- _YOUR INSTRUCTIONS_:
From the line that contains "You are a GUI" through the closing line of the entries, write out each line exactly; pictures stay out.

- _THE DATA_:
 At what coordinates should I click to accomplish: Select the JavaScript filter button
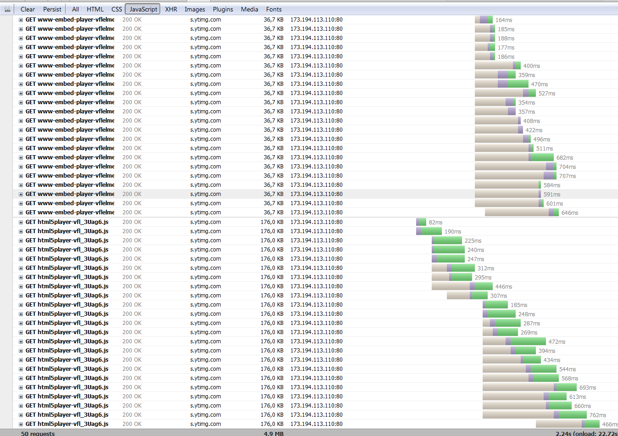(x=143, y=9)
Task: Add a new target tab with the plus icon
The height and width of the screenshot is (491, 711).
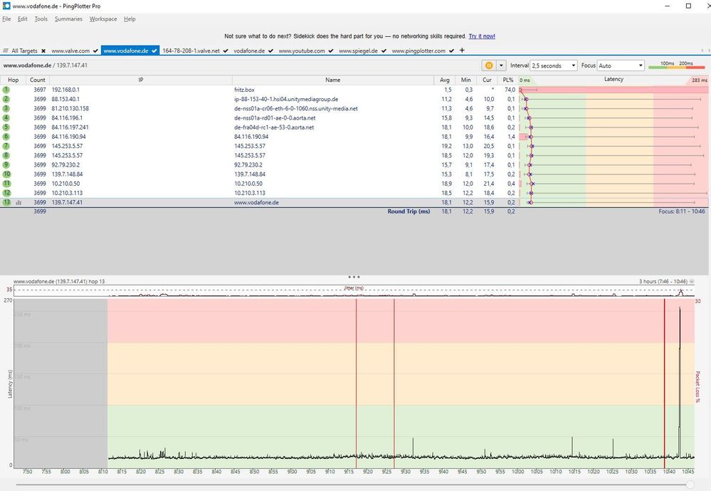Action: [x=462, y=51]
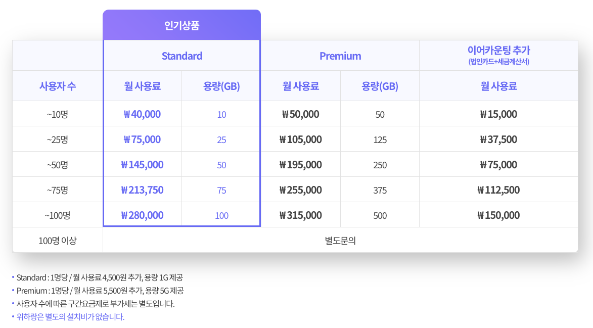Click the 100명 이상 row label
The width and height of the screenshot is (593, 328).
pos(58,241)
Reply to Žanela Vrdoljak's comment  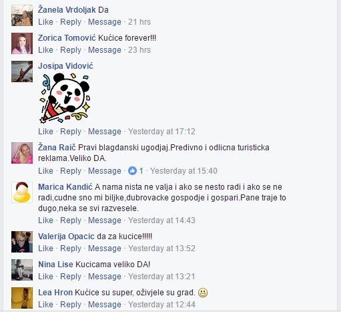pyautogui.click(x=71, y=22)
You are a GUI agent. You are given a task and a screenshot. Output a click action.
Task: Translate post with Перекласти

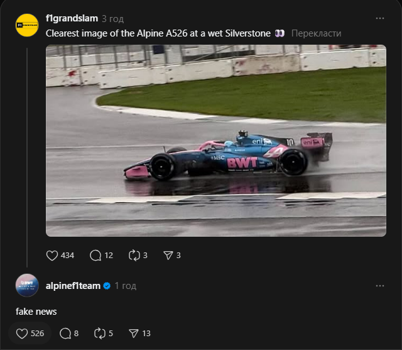pos(316,33)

- _OUTPUT BELOW_:
You are a GUI agent. You are given a task and a screenshot. Output a click action.
Task: Translate post with Перекласти

pos(316,33)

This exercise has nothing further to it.